▶ _Your task_
Rewrite everything from the line containing "Find the location of a particular element. The width" down to the end of the rows, replacing "screenshot" with "image" wherever it occurs and keeping all else the same.

▶ _Records for this exercise_

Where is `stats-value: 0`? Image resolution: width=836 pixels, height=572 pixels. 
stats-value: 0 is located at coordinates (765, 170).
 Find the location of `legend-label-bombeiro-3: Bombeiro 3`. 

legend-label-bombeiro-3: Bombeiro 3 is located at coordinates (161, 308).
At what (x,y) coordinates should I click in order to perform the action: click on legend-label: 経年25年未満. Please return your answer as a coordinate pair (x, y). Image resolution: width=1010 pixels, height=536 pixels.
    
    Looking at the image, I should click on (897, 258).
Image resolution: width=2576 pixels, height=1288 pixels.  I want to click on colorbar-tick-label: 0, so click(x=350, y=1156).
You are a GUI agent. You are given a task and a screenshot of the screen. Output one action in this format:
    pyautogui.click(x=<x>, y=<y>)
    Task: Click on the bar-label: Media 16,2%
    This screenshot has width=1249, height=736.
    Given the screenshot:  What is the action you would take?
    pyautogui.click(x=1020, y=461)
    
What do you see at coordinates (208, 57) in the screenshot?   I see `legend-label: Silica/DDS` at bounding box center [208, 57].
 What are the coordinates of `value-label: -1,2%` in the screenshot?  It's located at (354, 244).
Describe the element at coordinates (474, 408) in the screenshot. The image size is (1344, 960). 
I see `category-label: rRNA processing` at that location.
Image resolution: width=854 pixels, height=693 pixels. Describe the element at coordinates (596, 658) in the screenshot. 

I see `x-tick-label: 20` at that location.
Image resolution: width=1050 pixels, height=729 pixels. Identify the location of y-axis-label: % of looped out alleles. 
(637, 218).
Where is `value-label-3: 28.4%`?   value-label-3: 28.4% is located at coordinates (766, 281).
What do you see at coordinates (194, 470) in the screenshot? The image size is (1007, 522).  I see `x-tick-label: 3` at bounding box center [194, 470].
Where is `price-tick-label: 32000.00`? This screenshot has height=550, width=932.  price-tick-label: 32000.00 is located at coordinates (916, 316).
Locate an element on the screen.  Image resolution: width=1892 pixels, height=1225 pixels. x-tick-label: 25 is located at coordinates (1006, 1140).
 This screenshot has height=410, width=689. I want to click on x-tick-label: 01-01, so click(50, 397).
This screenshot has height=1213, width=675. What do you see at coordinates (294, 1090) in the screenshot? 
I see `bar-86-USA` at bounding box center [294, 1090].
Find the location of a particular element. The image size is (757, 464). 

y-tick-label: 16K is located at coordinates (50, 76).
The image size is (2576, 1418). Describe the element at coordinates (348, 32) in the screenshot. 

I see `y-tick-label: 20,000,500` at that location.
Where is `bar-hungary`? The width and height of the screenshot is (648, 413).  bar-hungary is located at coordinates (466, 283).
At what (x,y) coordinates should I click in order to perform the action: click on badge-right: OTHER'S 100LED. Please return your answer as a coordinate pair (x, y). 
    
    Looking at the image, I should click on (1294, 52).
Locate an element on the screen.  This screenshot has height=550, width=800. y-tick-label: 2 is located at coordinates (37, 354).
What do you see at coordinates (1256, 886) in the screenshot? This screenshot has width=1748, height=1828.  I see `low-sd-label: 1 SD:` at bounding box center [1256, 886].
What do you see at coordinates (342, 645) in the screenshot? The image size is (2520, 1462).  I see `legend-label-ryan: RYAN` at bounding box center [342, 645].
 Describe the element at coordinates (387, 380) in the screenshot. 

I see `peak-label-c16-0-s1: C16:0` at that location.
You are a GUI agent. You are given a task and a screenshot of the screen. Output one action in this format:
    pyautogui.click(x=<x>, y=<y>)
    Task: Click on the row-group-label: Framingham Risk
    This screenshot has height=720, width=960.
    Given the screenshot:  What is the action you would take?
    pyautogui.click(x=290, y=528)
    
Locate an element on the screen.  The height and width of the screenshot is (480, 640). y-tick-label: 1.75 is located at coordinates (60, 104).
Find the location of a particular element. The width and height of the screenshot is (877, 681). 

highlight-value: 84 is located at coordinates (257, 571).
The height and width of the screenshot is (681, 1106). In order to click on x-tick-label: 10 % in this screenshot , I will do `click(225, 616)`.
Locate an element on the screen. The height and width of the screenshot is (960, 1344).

▶ _Exercise result_
Find the location of a particular element. The width and height of the image is (877, 681). 

highlight-value: 84 is located at coordinates (257, 571).
The height and width of the image is (681, 1106). In order to click on x-tick-label: 10 % in this image , I will do `click(225, 616)`.
Locate an element on the screen. The height and width of the image is (960, 1344).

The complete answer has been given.